Screenshot grounding data:
==*==
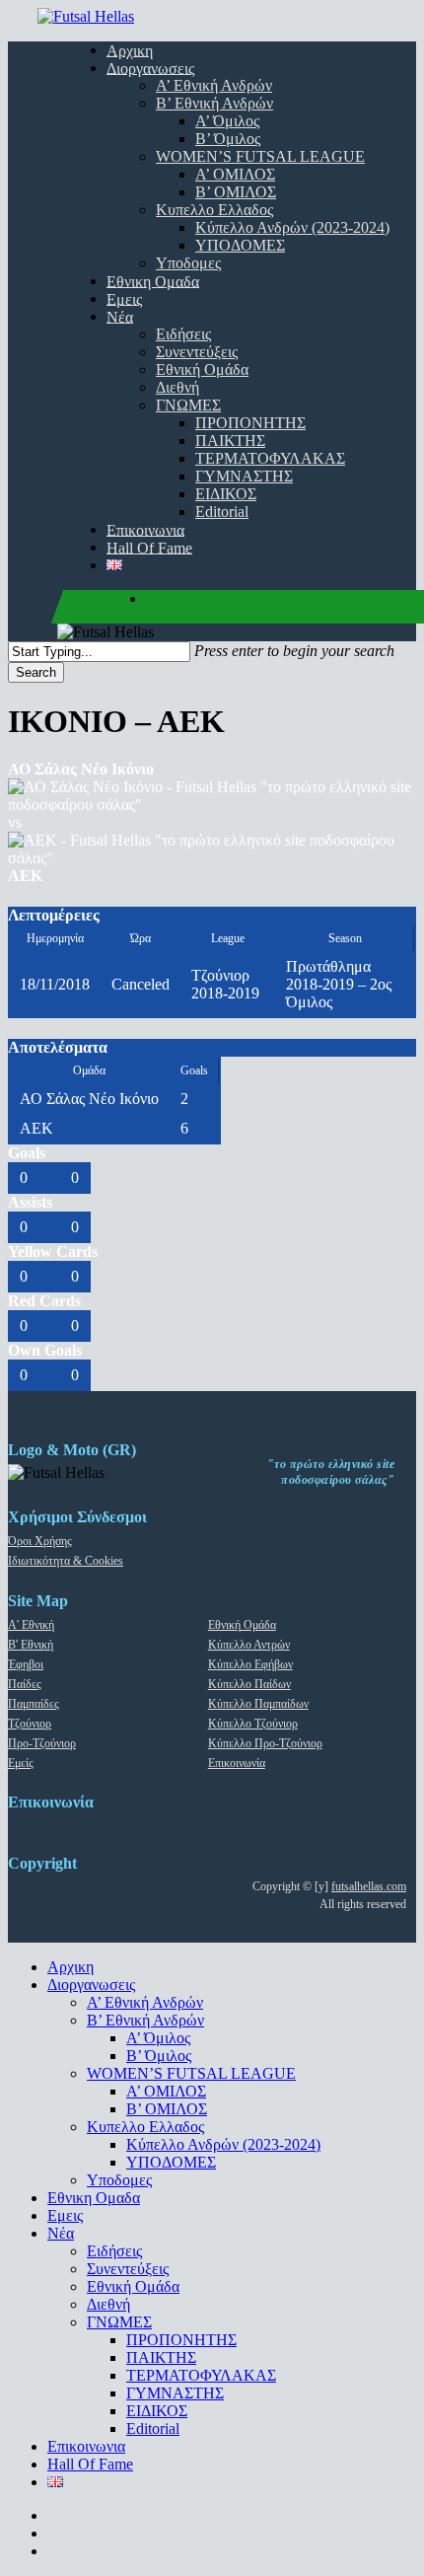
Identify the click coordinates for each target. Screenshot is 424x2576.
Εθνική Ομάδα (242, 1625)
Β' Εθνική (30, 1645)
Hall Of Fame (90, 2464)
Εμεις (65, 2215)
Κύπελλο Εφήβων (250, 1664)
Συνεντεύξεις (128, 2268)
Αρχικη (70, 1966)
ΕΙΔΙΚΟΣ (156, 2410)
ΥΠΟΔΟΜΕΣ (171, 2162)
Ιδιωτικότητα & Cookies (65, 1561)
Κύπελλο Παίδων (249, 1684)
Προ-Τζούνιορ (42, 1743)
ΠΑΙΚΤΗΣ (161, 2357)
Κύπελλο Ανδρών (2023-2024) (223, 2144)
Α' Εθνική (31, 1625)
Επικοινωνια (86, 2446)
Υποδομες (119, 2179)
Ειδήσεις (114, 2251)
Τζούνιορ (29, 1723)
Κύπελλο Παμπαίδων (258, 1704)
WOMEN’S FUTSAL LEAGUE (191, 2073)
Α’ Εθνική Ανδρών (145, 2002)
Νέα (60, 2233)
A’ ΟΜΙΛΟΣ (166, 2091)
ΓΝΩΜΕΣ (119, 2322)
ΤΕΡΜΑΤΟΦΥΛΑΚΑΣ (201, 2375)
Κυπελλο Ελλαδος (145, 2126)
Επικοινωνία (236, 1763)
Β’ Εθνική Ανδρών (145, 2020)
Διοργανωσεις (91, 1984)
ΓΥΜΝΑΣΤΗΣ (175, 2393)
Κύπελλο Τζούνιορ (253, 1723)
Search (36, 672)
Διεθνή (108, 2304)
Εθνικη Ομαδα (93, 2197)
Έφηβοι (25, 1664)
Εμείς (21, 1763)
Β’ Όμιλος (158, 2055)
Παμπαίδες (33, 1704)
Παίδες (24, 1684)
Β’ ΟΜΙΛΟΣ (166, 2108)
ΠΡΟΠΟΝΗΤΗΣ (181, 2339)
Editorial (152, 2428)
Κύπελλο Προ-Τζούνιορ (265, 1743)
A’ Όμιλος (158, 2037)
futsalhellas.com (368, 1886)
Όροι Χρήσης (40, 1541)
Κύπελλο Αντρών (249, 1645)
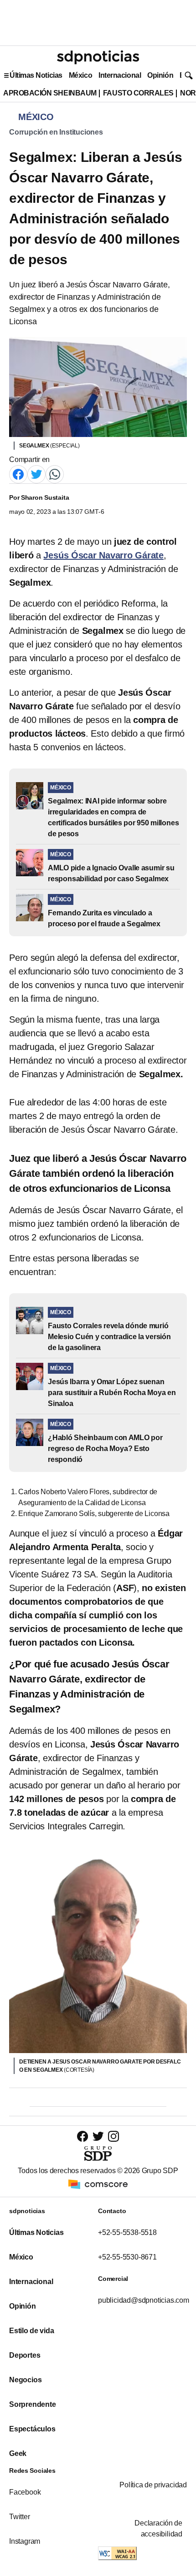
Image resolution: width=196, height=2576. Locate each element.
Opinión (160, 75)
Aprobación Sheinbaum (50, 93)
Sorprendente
==*==
# Action item
Pictures are to be left out; all other data must be returned exactly.

# Answer to this exercise
Identify the click coordinates for each target. Screenshot is 424x2576.
Εθνική Ομάδα (242, 1625)
Β' Εθνική (30, 1645)
Hall Of Fame (90, 2464)
Εμεις (65, 2215)
Κύπελλο Εφήβων (250, 1664)
Συνεντεύξεις (128, 2268)
Αρχικη (70, 1966)
ΕΙΔΙΚΟΣ (156, 2410)
ΥΠΟΔΟΜΕΣ (171, 2162)
Ιδιωτικότητα & Cookies (65, 1561)
Κύπελλο Παίδων (249, 1684)
Προ-Τζούνιορ (42, 1743)
ΠΑΙΚΤΗΣ (161, 2357)
Κύπελλο Ανδρών (2023-2024) (223, 2144)
Α' Εθνική (31, 1625)
Επικοινωνια (86, 2446)
Υποδομες (119, 2179)
Ειδήσεις (114, 2251)
Τζούνιορ (29, 1723)
Κύπελλο Παμπαίδων (258, 1704)
WOMEN’S FUTSAL LEAGUE (191, 2073)
Α’ Εθνική Ανδρών (145, 2002)
Νέα (60, 2233)
A’ ΟΜΙΛΟΣ (166, 2091)
ΓΝΩΜΕΣ (119, 2322)
ΤΕΡΜΑΤΟΦΥΛΑΚΑΣ (201, 2375)
Κυπελλο Ελλαδος (145, 2126)
Επικοινωνία (236, 1763)
Β’ Εθνική Ανδρών (145, 2020)
Διοργανωσεις (91, 1984)
ΓΥΜΝΑΣΤΗΣ (175, 2393)
Κύπελλο Τζούνιορ (253, 1723)
Search (36, 672)
Διεθνή (108, 2304)
Εθνικη Ομαδα (93, 2197)
Έφηβοι (25, 1664)
Εμείς (21, 1763)
Β’ Όμιλος (158, 2055)
Παμπαίδες (33, 1704)
Παίδες (24, 1684)
Β’ ΟΜΙΛΟΣ (166, 2108)
ΠΡΟΠΟΝΗΤΗΣ (181, 2339)
Editorial (152, 2428)
Κύπελλο Προ-Τζούνιορ (265, 1743)
A’ Όμιλος (158, 2037)
futsalhellas.com (368, 1886)
Όροι Χρήσης (40, 1541)
Κύπελλο Αντρών (249, 1645)
Image resolution: width=196, height=2576. Locate each element.
Opinión (160, 75)
Aprobación Sheinbaum (50, 93)
Sorprendente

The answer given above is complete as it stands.